Larissa Jerrim, Stas Shabala, Patrick Yates-Jones, Martin Krause, Ross Turner, Georgia Stewart, Chris Power

We present a new method to calculate the polarised synchrotron emission of radio AGN sources using magnetic field information from 3-dimensional relativistic magnetohydrodynamical (RMHD) simulations. Like its predecessor, which uses pressure as a proxy for the magnetic field, this method tracks the spatially resolved adiabatic and radiative loss processes using the method adapted from the Radio AGN in Semi-analytic Environments formalism. Lagrangian tracer particles in RMHD simulations carried out using the PLUTO code are used to track the fluid quantities of each `ensemble of electrons' through time to calculate the radio emissivity ex-situ. By using the magnetic field directly from simulations, the full set of linear Stokes parameters I, Q, and U can be calculated to study the synthetic radio polarisation of radio AGN sources. We apply this method to a suite of RMHD simulations to study their polarisation properties. The turbulent magnetic field present in radio lobes influences the emission, causing a complex clumpy structure that is visible at high resolution. Our synthetic polarisation properties are consistent with observations; we find that the fractional polarisation is highest (approximately 50 percent) at the lobe edges.
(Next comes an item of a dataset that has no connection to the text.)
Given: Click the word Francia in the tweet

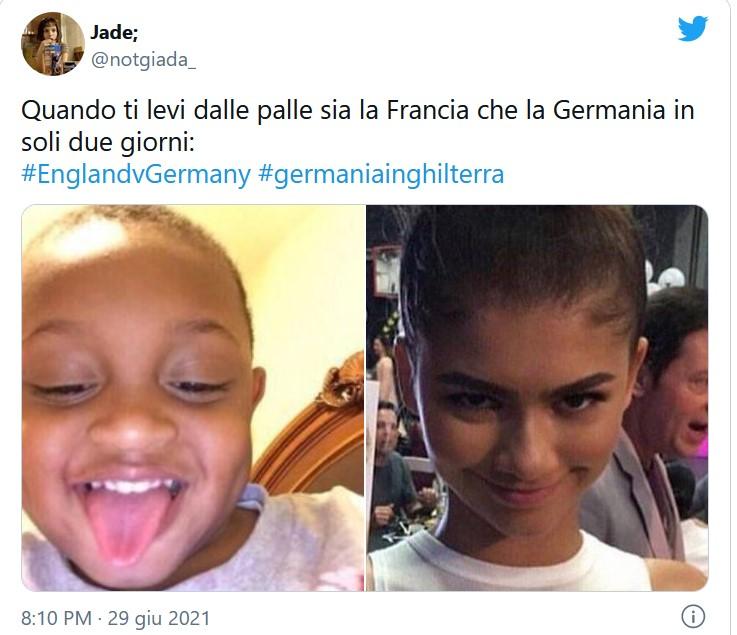Looking at the screenshot, I should click(428, 110).
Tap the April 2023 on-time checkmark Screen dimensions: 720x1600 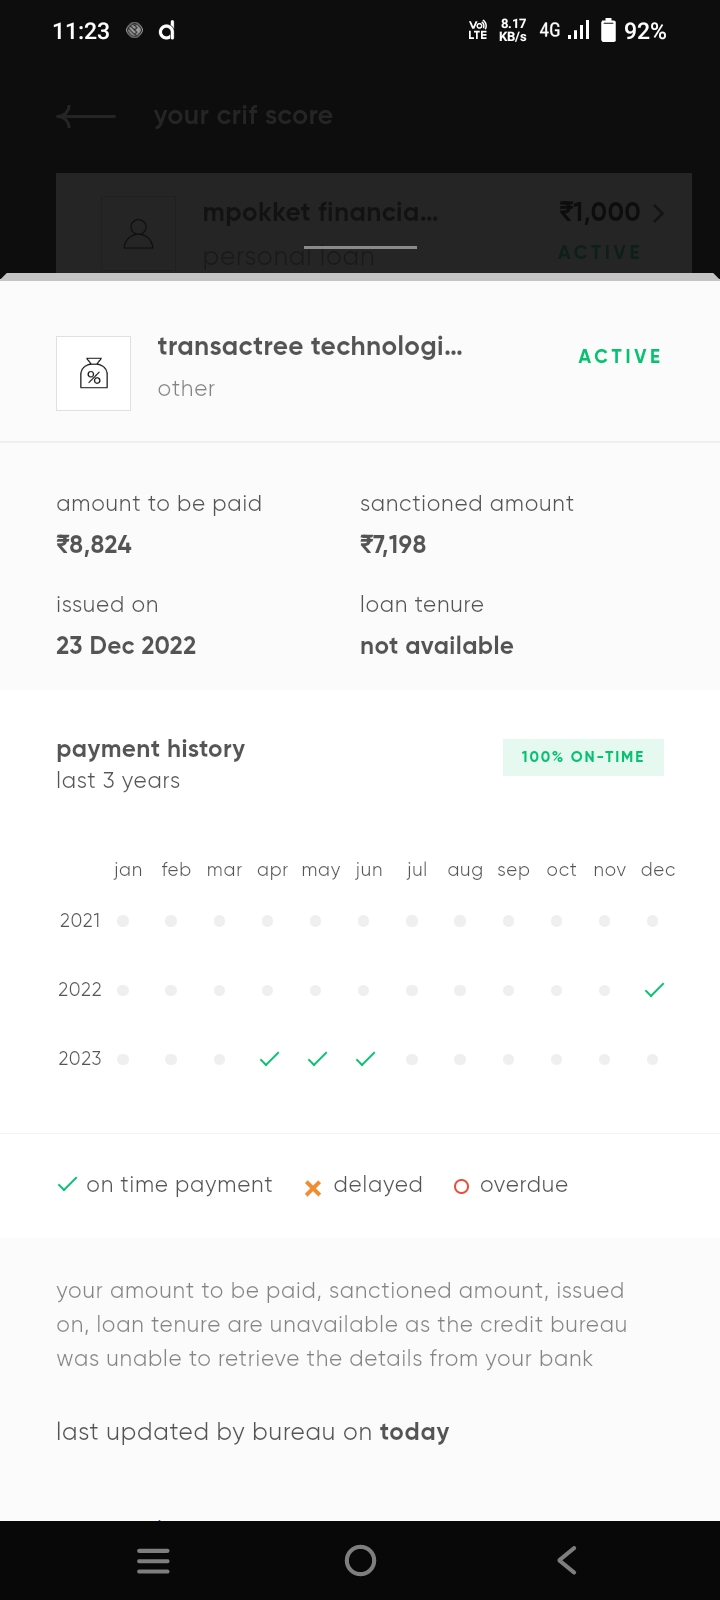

We show that for the same source, the integrated and mean fractional polarisation depends on viewing angle to the source. At oblique viewing angles the behaviour of the integrated and mean fractional polarisation over time depends on the morphology of the jet cocoon. Using Faraday rotation measures, we reproduce known depolarisation effects such as the Laing-Garrington depolarisation asymmetry in jets angled to the line of sight. We show that the hotspots and hence the Fanaroff-Riley classification become less clear with our new, more accurate method.